→ Aim: Write out the whole tumbleweed passage below word for word, keeping every line as it appears.

This past weekend I took my trainees to Wild Willow Farm to learn yoga. Our task was to collect the countless, gnarly, pintchy, tumbleweeds, collect them and burn them--one by one. This took some time but together--as a group--we did it fairly quickly (the power of using the masses for good!)
You see tumbleweeds are annoyance to farmers: they are dead but tend to strangle anything living it can get close to. If you look at the picture, you can see how these tumbleweeds were strangling a field of chrysanthemums (a flower with the spiritual property of the sun, inviting joy and optimism into our life).
This project was moving meditation with a deep lesson for life: the tumbleweeds actually looked like a strangled mess of a brain. They once were green, healthy and alive serving a purpose on this earth: then they dried and caused havic.

→ Extracted entries:
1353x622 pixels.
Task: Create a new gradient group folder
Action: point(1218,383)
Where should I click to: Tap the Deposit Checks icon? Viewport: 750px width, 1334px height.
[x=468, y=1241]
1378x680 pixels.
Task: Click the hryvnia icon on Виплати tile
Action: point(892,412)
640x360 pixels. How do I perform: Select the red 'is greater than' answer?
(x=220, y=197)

...

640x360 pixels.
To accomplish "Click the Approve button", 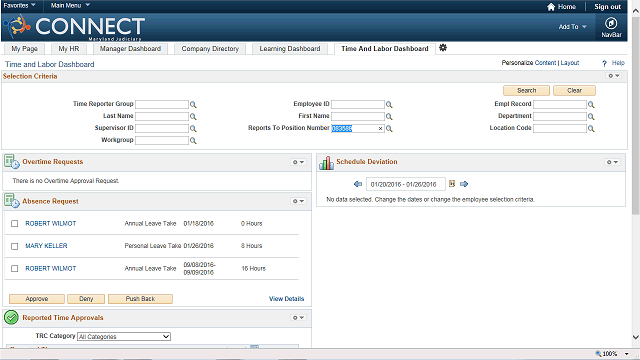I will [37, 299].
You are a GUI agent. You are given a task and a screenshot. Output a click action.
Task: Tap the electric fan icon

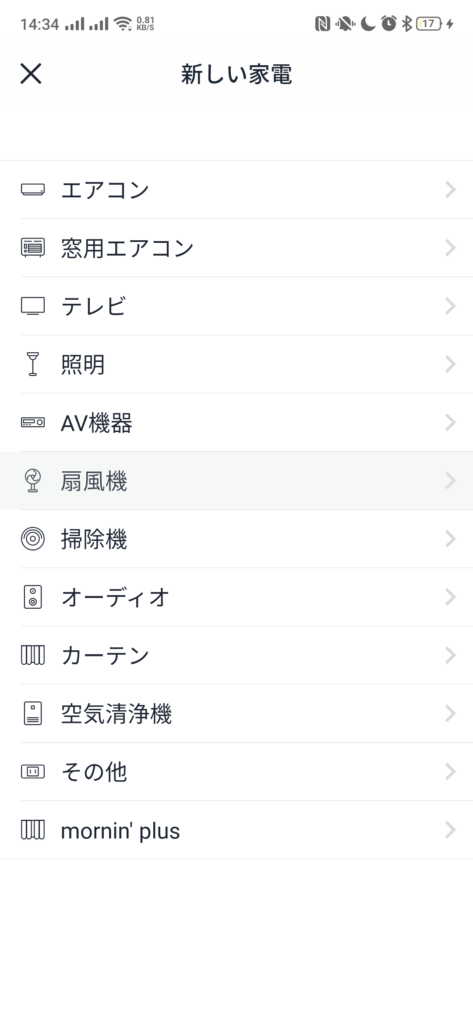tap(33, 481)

→ Answer to the exercise:
This past weekend I took my trainees to Wild Willow Farm to learn yoga. Our task was to collect the countless, gnarly, pintchy, tumbleweeds, collect them and burn them--one by one. This took some time but together--as a group--we did it fairly quickly (the power of using the masses for good!)
You see tumbleweeds are annoyance to farmers: they are dead but tend to strangle anything living it can get close to. If you look at the picture, you can see how these tumbleweeds were strangling a field of chrysanthemums (a flower with the spiritual property of the sun, inviting joy and optimism into our life).
This project was moving meditation with a deep lesson for life: the tumbleweeds actually looked like a strangled mess of a brain. They once were green, healthy and alive serving a purpose on this earth: then they dried and caused havic.